Cain’s Alternative Culture

God cursed Cain (4:11)! Nothing could be more serious! (It is critical to note that God did not curse Adam or Eve, for then the whole human race would be under divine curse.) Cain was warned of his anger, that he must fight the beast, but he chose not to deal with it. Murder removes the sympathy and connection one has by nature to the earth. Thus detached, one becomes a fugitive and wanderer. In response, Cain offers up a lament, but it is important to notice that it is not a confession. (Cain, like his parents before him, did not have it in them to repent.) His lament is very theological (4:13-14). Being no longer able to work the land separates him completely from any connection at all from Eden (2:15). In the creation model, this means that Cain can no longer be a functionary in God’s cosmic temple. The phrase “and from your face I shall be hidden” is a cultic/liturgical expression, for to see God’s face is the ultimate experience of worship. Cain lost his place in the cosmic temple! He “went away from the presence of the Lord … east of Eden,” here not a geographical place, but a symbol of alienation (4:16).

Cain is also fearful that justice will be served, be avenged for his act, and killed. It can only be seen as an act of grace to Cain that God placed a protecting mark on his forehead. God will avenge his killer seven fold. Can we see in this any hope for spiritual restoration? After all, why should God care about an accursed man?
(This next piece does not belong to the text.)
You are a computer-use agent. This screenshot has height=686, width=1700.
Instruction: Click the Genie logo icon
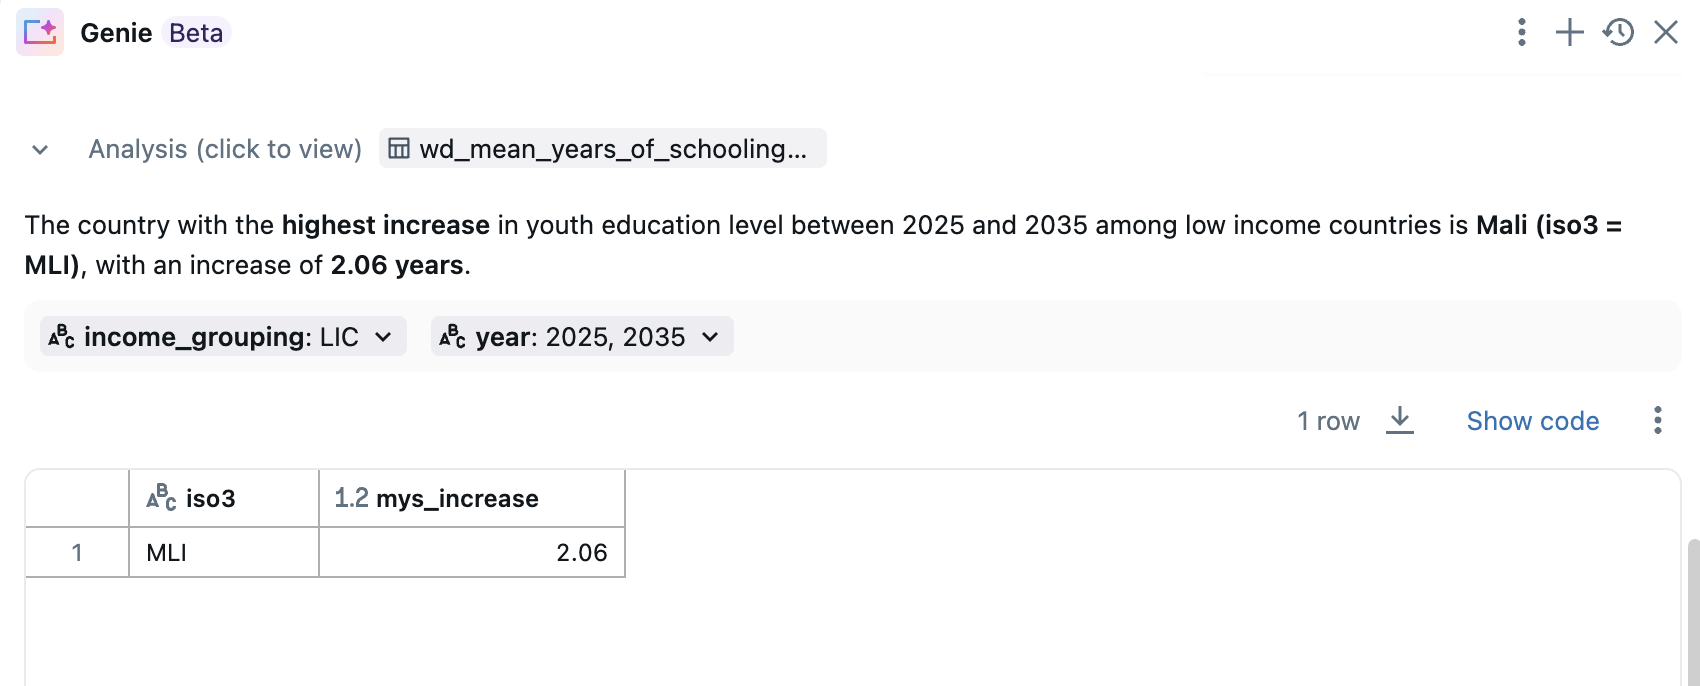[x=40, y=32]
The text is silent on this, but we do see that in the end, Cain’s line, rather than profiting from this divine grace and patience, takes advantage of it. Lamech boasts to his wives that he has killed with ease and no contrition, and if God protected his murderous ancestor seven fold, why shouldn’t he be protected seventy-seven fold? The contrast between Cains’s lament and Lamech’s mockery suggests that Cain’s line has evolved into a culture of careless violence in just 5 generations.

This culture must be seen as an alternative existence to the one God originally intended, that of the cosmic Temple. We see that Cain’s line introduced the city to humanity, nomads herding cattle, musical instruments, and the forging of bronze and iron. In and of themselves these cultural inventions seem harmless and even helpful. However, in the context of Cain’s line we see that these innovations are pieces of a cultural mélange that forms a gloomy substitute to the Garden of Eden. Implicit are the dark sides of these motifs; cities where men unite against God, nomadic existence detached from the land, music that distracts the mind from God, and metals forged into weapons of war.

Cain’s alternative culture is the context for chapter 6 where angelic beings, obviously fallen, cohabited with women. This, of course, is an unholy mixture contrary to creation where every creature is to reproduce after its own kind in God’s holy Temple. Juxtaposed is the memory of the Nephilim, a powerful race of occult warriors, suggesting that they were the offspring of this unholy union. The wickedness is almost complete (6:5) but for one man Noah. When God first created in Genesis 1, He saw that it was good. Now God saw the earth, and it was corrupt (6:12) and filled with violence (6:11). Blood spilled in the sanctuary profanes it; evil progressed to the point where the Temple must be cleansed.

In this antediluvian world we see a pattern that will repeat itself over and over again: action/city building to technology/entertainment to war to demonic union and finally to judgment. It happens again in the postdiluvian world. It is the world we live in now, a culture of Cain-like existence. Yet, this culture is alien to the original plan, and therefore cannot be established, for God has created it for a purpose that cannot be overturned. Creation is the temple of God, and we must experience it as such to be whole, to truly be ourselves.